Every table should have a primary key. Primary keys should be a surrogate key (no meaning other than to identify a row in a table), and should be named Id. A single column Uniqueidentifier (Guid) should be used for primary keys. These columns should NOT be marked as the Clustered index for any table expected to contain more than 1,000 rows!
Making the primary key a clustered index is the default in SQL Server and you MUST manually turn this off when using Uniquidentifiers as PKs or performance will grind to a halt when the tables get large. NewSequentialId() should not be used. CODE does this for several reasons. Records can easily be created offline. Primary keys are unique across tables. Data sets can be combined, moved, imported, exported, etc. without losing referential integrity. SQL Replication and other data merging schemes become much, much easier.
Do not choose clustered indexes for tables until performance tuning needs to be done. This is usually long after development is complete.
Whole books have been devoted to choosing an appropriate clustered index for a table. In general, tables of more than a few thousand rows can benefit greatly from having an appropriate clustered index. Making the wrong choice can be worse than not having a clustered index at all. DateTime columns make excellent clustered indexes in most cases. The determining factor when choosing the clustered index for a table is the ability to locate a single record or range of records quickly, so the choice is determined more by how the data will be queried most often and where the biggest performance bottlenecks end up being. While this is sometimes known early in a project, it’s often better to wait until usage patterns are known to make this choice.
Indexes and Performance Tuning
Do not add indexes, other than the primary key index to the database until performance tuning needs to be done. This is usually long after development is complete.
As with choosing a clustered index, entire books have been dedicated to this subject. Single column vs multi-column, included columns, covered indexes, statistics and other factors are important in choosing indexes. Also, performance is highly dependent on the data in the database. Two companies running the same app with the same database structure could require vastly different indexes to get good performance. That said, there are often indexes that provide good performance in most instances and those can sometime be applied generically to all databases of that type, but that can’t be determined accurately until there is enough data and usage patterns to test with.
Foreign key columns should be named using Pascal case as TableNameId. For example, a CustomerId column found in an Invoice table would be a foreign key pointing to a record in the Customer table. Foreign keys should always be defined in the database structure and never enforced only in code.
If the relationship is optional (for example, you can have invoices that are not linked to a customer- perhaps for walk-in clients), then the column should be null-able.

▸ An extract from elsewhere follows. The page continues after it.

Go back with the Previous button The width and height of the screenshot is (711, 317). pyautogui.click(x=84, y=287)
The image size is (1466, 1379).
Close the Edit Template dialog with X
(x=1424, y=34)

Stick to the following data types for most situations:
DateTimeOffset(7) (when data must be synchronized across multiple time zones)

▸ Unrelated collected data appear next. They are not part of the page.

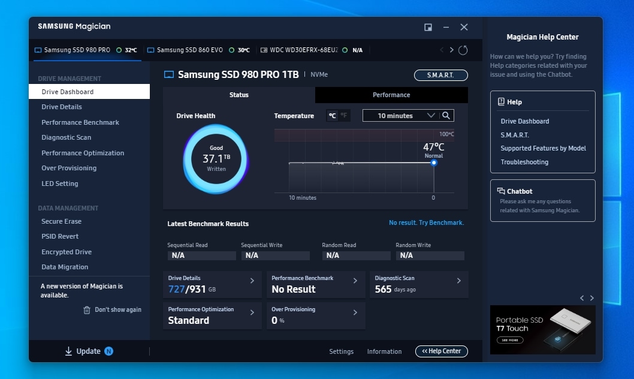Click the trash icon beside Don't show again
The width and height of the screenshot is (634, 379).
point(87,310)
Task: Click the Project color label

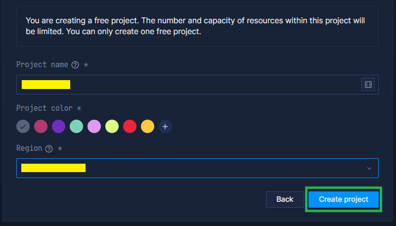Action: click(44, 108)

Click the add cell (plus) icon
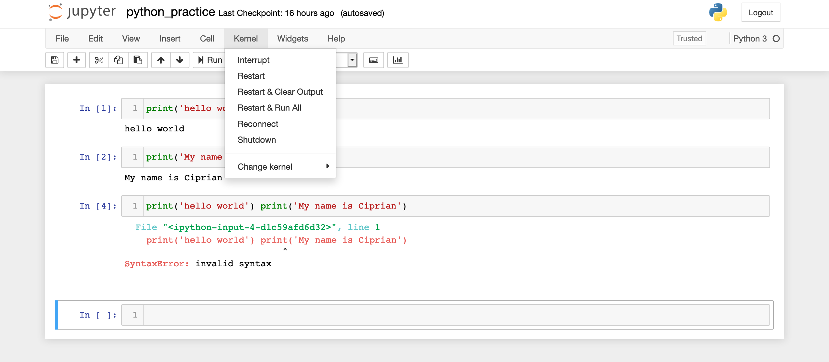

While SQL Server offers a lot of data types, these are the most common and are supported across almost every platform. They also map very well to and from .NET. Most business apps can be built using only these types. Disk space is relatively cheap. Saving a couple of bytes per row in a table with less than a million rows often ends up costing far more than it was worth.
A special note about strings. Strings in .NET are Unicode and using a Unicode string to do a search on a non-Unicode column in SQL Server leads to dreadful performance, so avoid using Char and Varchar. They don’t work well with .NET. Use NChar and NVarChar instead. NVarChar trims spaces for you, NChar does not. NChar columns can be indexed. NVarChar columns cannot. NChar columns perform better for shorter strings, but perform worse for longer strings when there are a lot of blanks padding the end of the string. For example, an NChar(50) field for company name where most company names are about 10 characters will not perform as well as an NVarChar(50) in most cases and must constantly be trimmed in code (though the NChar(50) could be indexed). Also, there is little performance penalty for longer NVarChar columns vs. shorter ones. For example, NVarChar(200) is not inherently slower than NVarChar(50). You should specify a size if possible, up to 4,000. Beyond 4,000, use NVarChar(MAX). MAX does incur a performance penalty over specifying a value, but sometimes it's necessary.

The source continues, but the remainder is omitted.